According to Kido, most placement agencies that lure tribal girls from the state with the promise of lucrative offers in affluent households in metros like Delhi and Mumbai are not registered.

“In Delhi alone, there are more than thousand agencies and many of them are fake. Once the legislation is enacted, we can ensure safe migration of tribal girls. I have spoken to social welfare minister Bimla Pradhan and officials of the labour department, who have assured us that the draft legislation will soon be passed in the cabinet,” she said.  On the Khunti woman’s case, Kido said she had been approached by the victim last month. “I asked her to lodge an FIR with Khunti police,” she said. “Our aim is to avoid such horrifying incidents in the future.” She maintained that they were now in the process of preparing lists of legal placement agencies in various cities.

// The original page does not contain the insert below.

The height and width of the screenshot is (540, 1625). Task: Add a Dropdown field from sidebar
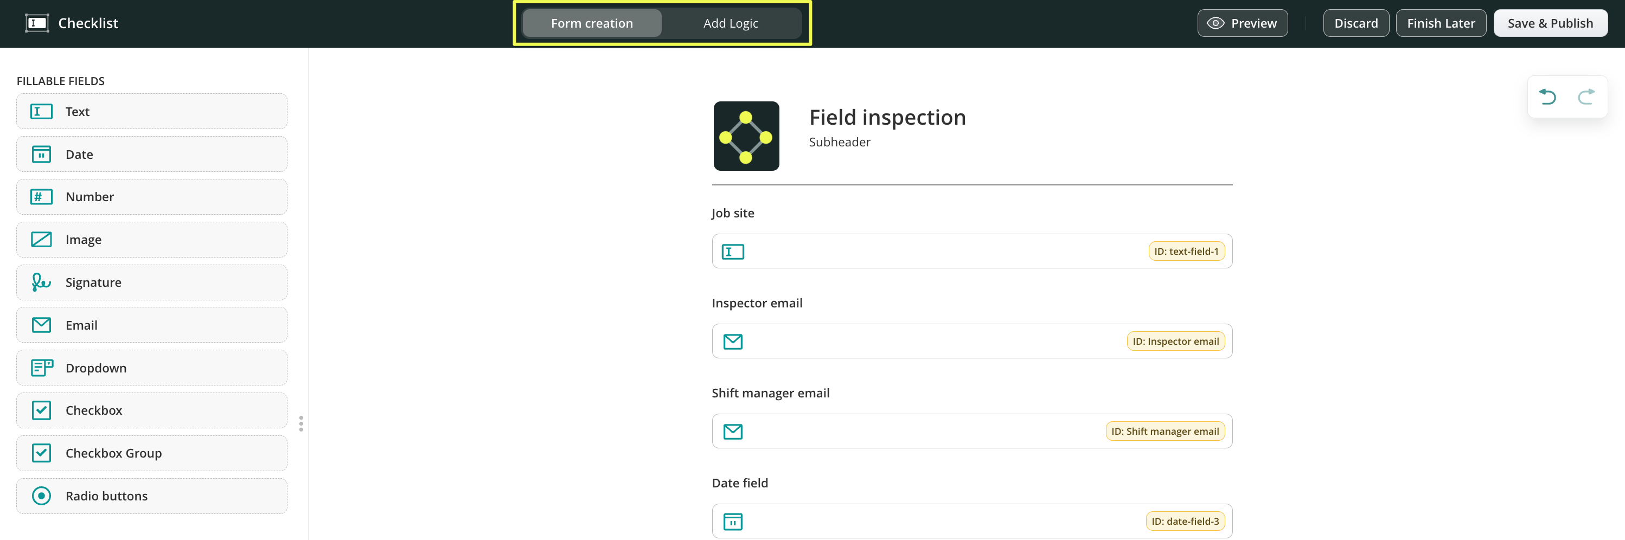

Social welfare minister Bimla Pradhan said the major thrust under the new law would be rehabilitation of victims. “The girls are often abused and our department will try its best to provide moral and monetary support,” she said. Labour commissioner Aradhana Patnaik said groundwork had begun for implementing the proposed legislation.“We have issued directives to all the districts to register names and details of girls leaving the state to work as domestic helps. The idea is to ensure their safety. If they go missing or remain incommunicado for long, action can be taken immediately,” she said.

For the purpose, block and panchayat officials are being given tips on how to spread awareness among villagers and maintain records of migrant workers.